HD's (second) Biggest Obstacle
Written Jul. 14, 2007 by Tom Webster in HD Radio with 0 Comments
It has been over a year since I wrote The Next Ten Years: Radio's Biggest Challenge, an article that generated lots of constructive feedback, criticism and most importantly, dialogue. In that article, I articulated the Human Resources challenge radio must confront if it intends to remain a competitive venture (a challenge that was one of our primary motivations for starting 30 Under 30). I know my colleagues in business school generally hated the "soft skills" classes, gravitating instead towards Operations or Equity Analysis, but no matter how brilliant your operational strategy, it gets executed by people. Attracting, retaining, managing and compensating people is where the rubber meets the road as far as the radio industry is concerned.

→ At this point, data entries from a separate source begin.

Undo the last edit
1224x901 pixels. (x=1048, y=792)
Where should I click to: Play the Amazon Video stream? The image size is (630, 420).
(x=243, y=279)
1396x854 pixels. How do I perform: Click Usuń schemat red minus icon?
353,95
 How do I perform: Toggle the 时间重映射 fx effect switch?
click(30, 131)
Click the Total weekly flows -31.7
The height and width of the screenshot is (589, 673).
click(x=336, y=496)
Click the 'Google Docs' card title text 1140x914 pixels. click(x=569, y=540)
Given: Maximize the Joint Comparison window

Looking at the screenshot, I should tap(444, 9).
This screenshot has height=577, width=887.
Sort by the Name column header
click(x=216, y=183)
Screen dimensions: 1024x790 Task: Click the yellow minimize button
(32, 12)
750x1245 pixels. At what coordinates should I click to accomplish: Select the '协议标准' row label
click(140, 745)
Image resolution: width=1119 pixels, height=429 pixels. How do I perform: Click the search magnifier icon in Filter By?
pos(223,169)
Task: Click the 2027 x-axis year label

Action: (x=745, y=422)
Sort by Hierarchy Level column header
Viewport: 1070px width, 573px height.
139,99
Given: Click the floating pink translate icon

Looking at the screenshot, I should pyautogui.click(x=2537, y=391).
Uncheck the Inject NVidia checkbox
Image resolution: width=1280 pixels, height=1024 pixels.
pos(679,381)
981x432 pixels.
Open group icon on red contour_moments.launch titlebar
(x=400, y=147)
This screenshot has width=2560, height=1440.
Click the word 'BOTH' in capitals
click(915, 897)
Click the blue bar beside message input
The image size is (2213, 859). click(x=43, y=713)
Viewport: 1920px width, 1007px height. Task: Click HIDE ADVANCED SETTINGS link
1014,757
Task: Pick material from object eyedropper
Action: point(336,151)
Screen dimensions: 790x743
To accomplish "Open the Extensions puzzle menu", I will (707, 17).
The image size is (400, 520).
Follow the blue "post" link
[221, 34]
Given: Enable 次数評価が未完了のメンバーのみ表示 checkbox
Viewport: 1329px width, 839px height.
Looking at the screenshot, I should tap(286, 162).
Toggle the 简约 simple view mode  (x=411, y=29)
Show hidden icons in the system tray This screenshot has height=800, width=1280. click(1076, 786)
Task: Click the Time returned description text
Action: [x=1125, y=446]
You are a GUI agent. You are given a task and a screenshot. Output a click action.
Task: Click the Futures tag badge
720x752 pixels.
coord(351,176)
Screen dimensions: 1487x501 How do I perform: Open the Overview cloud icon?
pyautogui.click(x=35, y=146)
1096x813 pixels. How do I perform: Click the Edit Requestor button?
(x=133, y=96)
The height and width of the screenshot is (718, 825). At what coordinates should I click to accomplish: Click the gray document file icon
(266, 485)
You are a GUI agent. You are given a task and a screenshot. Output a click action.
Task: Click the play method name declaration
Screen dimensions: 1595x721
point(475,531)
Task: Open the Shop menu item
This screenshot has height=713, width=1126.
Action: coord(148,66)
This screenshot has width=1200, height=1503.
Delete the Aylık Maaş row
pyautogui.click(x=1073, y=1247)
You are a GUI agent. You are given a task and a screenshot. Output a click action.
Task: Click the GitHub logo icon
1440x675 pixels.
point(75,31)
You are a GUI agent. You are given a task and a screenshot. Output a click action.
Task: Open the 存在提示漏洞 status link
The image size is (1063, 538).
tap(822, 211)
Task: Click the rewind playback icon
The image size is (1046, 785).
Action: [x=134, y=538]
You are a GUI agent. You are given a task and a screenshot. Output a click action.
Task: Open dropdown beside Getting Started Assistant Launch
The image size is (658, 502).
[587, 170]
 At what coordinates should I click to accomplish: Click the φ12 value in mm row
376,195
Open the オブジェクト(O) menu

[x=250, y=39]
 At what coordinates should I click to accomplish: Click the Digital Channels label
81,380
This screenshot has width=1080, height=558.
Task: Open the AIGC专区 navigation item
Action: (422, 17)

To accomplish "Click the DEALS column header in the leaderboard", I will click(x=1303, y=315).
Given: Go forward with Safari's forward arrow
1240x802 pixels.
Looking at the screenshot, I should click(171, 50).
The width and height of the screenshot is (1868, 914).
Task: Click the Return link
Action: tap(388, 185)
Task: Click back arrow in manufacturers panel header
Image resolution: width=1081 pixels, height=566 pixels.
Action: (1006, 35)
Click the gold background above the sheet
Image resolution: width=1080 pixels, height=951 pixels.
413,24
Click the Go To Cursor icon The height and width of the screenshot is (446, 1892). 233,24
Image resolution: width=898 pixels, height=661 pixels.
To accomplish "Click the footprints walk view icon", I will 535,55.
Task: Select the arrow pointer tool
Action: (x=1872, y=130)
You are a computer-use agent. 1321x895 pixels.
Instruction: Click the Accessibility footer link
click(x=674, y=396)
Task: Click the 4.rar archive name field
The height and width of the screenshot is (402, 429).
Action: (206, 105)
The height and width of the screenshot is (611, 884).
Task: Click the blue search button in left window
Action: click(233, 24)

I think that issue is at the heart of a point made recently by the BBC's James Cridland. Cridland points out the lack of cross promotion on US (and UK) commercial radio, and notes that program directors are incentivized on their own station's results, not the performance of their group or cluster. I have even heard myself of programmers being advised to make their HD2 channels "unlistenable" to partisans of the main terrestrial signal, which may be the only fiscally responsible position at the station level, but is hardly good for the strategic positioning of HD.
What you measure, you get--until programmers are paid based upon the performance of a given cluster or station's entire suite of offerings (and not just the 25-54 rank of their terrestrial station) they will continue to drive those ratings at the expense of HD or Internet initiatives, and with the current HR strategy of most broadcasters, they are not wrong to do so.